蚊は、我々の呼気に混じる二酸化炭素を10mも先から感知する。二酸化炭素の発生源に近づくと、今度は汗や体臭などを感知してニオイの濃い方へと移動していく。
獲物の熱を感じるところまで近づけば、あとは血を吸うだけというわけだ。大人よりも子どもの方が蚊にさされやすいのは、平熱が高く汗をかきやすいためと考えられている。
二酸化炭素・ニオイ・熱。それらがなくなれば蚊は寄ってこなくなるわけだが、どれも人が生きていれば止めることはできない。
やはり蚊取り線香や虫よけスプレーで自衛するのがよいだろう。
【追加雑学③】蚊は1秒間に約500回はばたいている
部屋の電気を消して「さぁ、寝よう」というタイミングで聞こえてくる蚊の羽音ほどイライラするものはない。
ハエなどと比べて蚊の羽音は特に甲高く、耳障りだ。これは1秒間にはばたく回数が多いからである。
ハエが1秒間にはばたく回数は300回ほどであるのに対し、身近にいるコダカアカイエカやヒトスジシマカでは約500回もはばたいているのだ。
ハエよりもだいぶ頑張っているのに、褒められるどころか嫌がられている蚊。そんな舞台裏を知ってしまうと少しだけ切ない……。
雑学まとめ
蚊取り線香の神経麻痺物質・ピレスロイドは人間には効かないことがわかった。蚊取り線香は人にとっては、いたって安全なのだ。

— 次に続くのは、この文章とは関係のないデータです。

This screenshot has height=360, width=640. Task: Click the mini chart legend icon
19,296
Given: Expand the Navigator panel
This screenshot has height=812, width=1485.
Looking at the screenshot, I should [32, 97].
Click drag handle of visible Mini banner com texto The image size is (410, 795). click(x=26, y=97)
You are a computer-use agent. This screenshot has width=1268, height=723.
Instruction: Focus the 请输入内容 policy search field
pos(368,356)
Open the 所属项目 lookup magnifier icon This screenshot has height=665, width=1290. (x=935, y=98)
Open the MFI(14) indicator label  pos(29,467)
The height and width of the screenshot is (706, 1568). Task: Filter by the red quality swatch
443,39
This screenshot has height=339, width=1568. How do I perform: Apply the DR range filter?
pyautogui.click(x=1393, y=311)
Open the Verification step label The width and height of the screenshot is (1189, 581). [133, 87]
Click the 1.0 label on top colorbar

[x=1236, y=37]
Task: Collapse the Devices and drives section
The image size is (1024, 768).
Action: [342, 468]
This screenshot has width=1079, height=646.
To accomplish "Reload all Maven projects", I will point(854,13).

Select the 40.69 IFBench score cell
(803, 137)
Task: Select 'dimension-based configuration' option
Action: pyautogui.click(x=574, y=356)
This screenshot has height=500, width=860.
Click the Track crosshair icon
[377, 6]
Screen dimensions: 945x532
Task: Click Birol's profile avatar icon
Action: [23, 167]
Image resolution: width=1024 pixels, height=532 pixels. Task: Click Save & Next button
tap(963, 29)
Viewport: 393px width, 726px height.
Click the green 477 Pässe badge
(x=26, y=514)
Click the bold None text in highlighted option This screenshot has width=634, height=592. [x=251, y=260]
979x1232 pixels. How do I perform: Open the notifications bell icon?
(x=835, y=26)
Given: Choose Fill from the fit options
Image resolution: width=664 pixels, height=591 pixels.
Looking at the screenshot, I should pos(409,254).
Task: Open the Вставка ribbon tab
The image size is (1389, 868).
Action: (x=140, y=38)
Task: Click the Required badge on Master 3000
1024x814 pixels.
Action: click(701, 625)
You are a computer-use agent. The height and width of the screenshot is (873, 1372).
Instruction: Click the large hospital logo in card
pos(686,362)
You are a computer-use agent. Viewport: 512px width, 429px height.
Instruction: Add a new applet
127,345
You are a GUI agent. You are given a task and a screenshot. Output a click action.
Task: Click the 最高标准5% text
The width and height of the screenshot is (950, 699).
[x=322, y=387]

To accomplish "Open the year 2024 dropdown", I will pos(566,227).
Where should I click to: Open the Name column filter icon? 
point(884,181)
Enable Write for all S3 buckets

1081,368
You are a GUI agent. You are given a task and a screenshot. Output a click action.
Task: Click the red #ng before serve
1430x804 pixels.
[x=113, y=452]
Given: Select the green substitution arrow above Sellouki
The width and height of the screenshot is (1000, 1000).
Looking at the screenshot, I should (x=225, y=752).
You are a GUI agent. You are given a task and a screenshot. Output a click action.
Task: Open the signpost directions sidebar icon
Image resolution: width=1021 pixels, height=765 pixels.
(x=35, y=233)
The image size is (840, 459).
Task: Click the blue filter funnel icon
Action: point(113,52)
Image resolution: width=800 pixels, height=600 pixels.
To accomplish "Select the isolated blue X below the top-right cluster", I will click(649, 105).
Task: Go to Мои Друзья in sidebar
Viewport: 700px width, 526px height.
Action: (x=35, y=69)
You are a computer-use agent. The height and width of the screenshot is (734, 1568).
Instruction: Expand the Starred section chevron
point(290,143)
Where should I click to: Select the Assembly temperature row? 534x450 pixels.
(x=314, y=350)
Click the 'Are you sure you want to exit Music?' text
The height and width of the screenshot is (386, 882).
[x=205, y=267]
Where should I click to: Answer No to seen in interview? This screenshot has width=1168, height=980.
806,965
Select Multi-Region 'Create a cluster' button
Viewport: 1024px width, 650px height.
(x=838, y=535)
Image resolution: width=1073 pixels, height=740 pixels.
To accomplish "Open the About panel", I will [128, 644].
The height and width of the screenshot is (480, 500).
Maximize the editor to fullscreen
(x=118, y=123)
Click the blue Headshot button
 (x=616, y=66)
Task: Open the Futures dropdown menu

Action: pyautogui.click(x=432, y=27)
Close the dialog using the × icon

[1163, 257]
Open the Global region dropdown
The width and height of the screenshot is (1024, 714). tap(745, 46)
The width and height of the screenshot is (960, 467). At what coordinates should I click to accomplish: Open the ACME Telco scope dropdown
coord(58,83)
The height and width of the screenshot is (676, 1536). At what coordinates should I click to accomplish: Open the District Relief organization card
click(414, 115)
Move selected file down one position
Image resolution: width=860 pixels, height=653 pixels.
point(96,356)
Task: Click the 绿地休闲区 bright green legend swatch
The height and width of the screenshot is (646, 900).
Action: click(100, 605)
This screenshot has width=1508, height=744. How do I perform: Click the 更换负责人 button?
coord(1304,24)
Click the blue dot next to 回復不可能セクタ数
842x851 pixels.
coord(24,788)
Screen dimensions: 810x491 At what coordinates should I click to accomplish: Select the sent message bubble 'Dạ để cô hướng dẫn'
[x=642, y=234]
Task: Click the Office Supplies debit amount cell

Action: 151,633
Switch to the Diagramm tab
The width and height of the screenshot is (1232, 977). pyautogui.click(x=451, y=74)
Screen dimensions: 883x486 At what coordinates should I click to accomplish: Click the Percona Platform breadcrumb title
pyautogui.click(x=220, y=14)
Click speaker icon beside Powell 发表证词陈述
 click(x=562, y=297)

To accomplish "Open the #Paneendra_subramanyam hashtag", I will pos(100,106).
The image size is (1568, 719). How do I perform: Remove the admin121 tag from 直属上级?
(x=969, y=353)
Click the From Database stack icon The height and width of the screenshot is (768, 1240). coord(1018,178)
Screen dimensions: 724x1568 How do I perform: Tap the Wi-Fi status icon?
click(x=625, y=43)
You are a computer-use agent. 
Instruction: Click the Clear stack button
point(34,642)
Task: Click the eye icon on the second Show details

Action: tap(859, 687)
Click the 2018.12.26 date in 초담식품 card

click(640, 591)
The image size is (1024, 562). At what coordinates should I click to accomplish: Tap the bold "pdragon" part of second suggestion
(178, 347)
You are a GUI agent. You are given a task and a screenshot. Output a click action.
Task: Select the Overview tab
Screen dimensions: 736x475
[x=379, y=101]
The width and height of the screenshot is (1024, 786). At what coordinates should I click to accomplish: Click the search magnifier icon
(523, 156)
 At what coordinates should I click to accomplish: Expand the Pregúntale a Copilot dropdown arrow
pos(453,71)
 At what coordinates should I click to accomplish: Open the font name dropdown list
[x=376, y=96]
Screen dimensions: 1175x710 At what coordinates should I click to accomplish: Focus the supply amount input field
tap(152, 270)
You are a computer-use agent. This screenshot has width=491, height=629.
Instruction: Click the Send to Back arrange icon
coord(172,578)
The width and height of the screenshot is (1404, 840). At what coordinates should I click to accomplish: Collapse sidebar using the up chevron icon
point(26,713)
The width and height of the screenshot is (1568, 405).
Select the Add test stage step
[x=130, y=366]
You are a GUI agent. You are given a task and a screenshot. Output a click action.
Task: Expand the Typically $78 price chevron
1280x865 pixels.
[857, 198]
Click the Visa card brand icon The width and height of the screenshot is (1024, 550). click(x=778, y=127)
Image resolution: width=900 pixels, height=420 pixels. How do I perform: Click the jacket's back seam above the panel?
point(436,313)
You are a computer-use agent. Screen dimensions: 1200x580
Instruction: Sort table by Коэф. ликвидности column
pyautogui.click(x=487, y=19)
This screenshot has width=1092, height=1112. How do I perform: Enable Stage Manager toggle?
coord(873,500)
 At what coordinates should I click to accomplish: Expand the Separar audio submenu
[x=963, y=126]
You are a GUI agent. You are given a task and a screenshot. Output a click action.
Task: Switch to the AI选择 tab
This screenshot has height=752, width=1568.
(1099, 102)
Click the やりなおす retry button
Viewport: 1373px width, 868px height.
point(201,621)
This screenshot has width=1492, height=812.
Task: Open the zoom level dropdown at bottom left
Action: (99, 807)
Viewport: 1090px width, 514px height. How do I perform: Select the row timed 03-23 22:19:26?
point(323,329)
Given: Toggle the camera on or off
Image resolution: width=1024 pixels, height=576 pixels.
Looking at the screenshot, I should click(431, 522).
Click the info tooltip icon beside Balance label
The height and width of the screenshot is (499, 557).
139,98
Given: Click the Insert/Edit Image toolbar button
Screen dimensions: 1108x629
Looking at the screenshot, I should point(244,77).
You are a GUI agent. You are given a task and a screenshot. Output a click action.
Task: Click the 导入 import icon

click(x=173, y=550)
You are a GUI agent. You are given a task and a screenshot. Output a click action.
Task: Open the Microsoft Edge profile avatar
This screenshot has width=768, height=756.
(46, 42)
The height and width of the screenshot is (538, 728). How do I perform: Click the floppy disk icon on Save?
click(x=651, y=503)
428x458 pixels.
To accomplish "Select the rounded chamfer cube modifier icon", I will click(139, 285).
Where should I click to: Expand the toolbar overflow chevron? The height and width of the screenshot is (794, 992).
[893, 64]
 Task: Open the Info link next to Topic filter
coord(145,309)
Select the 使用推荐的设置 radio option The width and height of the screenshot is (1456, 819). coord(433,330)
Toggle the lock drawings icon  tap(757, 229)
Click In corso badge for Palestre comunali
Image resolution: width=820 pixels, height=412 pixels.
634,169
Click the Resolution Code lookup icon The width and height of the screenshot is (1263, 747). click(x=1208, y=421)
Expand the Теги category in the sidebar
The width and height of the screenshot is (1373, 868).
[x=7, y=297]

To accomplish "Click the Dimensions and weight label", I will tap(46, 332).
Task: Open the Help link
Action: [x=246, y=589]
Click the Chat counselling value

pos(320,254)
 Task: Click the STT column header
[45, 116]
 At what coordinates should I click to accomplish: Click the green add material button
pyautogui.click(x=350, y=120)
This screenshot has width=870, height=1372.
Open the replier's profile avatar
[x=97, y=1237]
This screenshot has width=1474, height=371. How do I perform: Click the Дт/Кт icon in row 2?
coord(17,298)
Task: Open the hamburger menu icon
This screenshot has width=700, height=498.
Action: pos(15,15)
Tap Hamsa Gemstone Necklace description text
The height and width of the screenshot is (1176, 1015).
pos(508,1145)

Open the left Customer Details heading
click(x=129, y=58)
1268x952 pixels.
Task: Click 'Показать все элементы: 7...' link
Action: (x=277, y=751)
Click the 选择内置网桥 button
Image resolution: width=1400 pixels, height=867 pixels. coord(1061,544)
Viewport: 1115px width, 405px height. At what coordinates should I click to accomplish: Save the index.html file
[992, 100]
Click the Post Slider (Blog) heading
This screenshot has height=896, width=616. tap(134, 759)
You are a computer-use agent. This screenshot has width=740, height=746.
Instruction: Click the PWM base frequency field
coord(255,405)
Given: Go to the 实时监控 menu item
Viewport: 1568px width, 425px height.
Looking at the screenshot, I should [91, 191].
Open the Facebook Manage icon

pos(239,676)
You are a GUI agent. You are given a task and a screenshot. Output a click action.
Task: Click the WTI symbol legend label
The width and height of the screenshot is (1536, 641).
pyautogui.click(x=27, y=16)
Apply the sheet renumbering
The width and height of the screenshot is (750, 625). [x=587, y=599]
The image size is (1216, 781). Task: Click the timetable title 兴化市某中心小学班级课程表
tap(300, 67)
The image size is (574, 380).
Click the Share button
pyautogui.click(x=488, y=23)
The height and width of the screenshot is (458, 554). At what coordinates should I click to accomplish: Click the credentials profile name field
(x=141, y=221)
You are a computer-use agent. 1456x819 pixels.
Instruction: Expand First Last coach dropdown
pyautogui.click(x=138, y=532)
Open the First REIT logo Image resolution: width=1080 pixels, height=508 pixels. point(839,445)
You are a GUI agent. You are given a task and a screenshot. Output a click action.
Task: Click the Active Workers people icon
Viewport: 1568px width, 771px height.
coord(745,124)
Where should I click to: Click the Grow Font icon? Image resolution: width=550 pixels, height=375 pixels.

人間にはきかないのに、虫に対してはフグ並の毒を発揮するピレスロイド。商品化を図ったキンチョー初代社長の目のつけどころには感心する。
近年では電気式の蚊取り線香も多く見かけるが、それでも昔ながらの蚊取り線香のニーズは根強い。
渦巻き型のお香から立ちのぼるあの煙は、日本の夏の風物詩ともいえるだろう。